Musically speaking, although an interesting version of
“Soldier of Fortune,” from Deep Purple’s 1974
“Stormbringer” album was performed, Blackmore has
clearly “moved on,” and anyone expecting to hear
more of the Deep Purple/Rainbow play list would be
disappointed. However, I’d been frustrated by his actual
“playing” with these former bands, which I felt often suffered
at the expense of showmanship (i.e., his on stage destruction
of Stratocasters). With Blackmore’s Night, he does some
fine playing on various acoustic guitars, even using his
Stratocaster toward the end of the show. There were no
gimmicks or sound effects. In addition, there was footage
of him playing a hurdy gurdy during one song, and I was
grateful to finally see as well as hear this instrument.
Although she reminded me of other female singers
I’ve heard, Candice Night clearly has a beautiful voice.
She occasionally accompanied herself on a pennywhistle
or other woodwinds from the Renaissance era.

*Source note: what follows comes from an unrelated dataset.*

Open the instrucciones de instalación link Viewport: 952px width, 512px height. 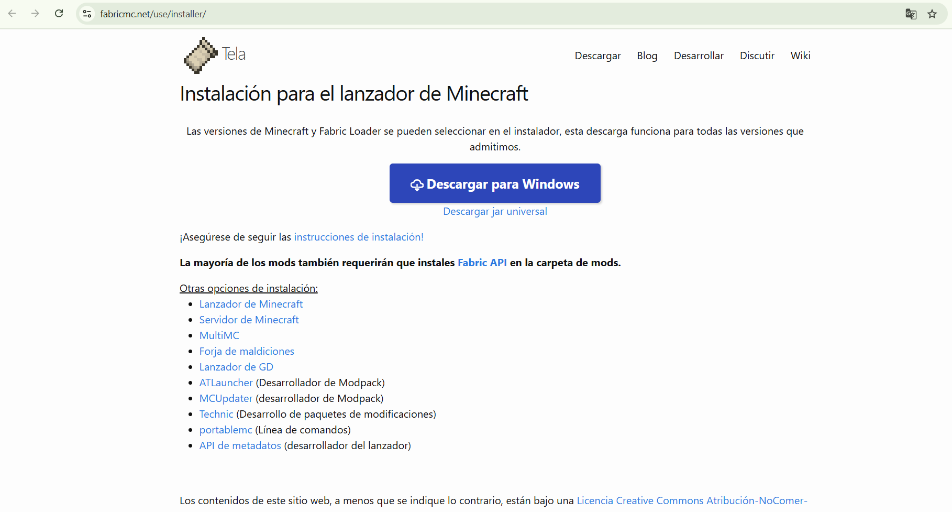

In keeping with the Elizabethan theme, the names of the
other Blackmore’s Night musicians were prefixed by titles,
such as “Sir,” “Squire,” “Lady,” and “Bard.” In fact, I must
give a special “shout out” to keyboardist, Bard David of
Larchmont. Not only did he have a fine tenor voice, but
he was obviously a classically trained pianist, and performed
a portion of the first movement from Ludwig van Beethoven’s
“Waldstein” sonata for his solo spot. Sir Robert of
Normandie provided bass, rhythm guitar and backup vocals.
Squire Malcolm of Lumley was featured on drums and
percussion, and additional backup vocals were provided by
Lady Madeline and Lady Nancy.

For me, this concert was a welcome change of pace from
the typical Rock fare. I’m glad that I was finally able to
experience a Blackmore’s Night concert. Thomas Roth and
Albert Dannenmann of Die Geyers sat in and contributed to
the merry atmosphere, and Candice poked a bit of fun at
Ritchie and his “ways,” from time to time!

From an audio standpoint, the DVD sound was generally fine;
however, the volume would often fluctuate under the same
setting, which was frustrating. Nevertheless, it did feature a
nine-minute bonus interview with Ritchie and Candice, and
the set included a booklet containing song lyrics, credits
and photos. The 75-minute CD contained nine tracks from
the same concert, with additional studio versions of
“The Village Lanterne” and a radio edit version of
“All Because of You,” songs which were not part of the
concert footage.

Ritchie Blackmore is clearly enjoying this new phase of
his career, and he wed Candice Night in 2008. These
two have carved out an interesting niche in the Pop/Rock
world. I personally hope that those who listen to their music
will also be motivated to hear the various great composers
from the Renaissance era who inspired them!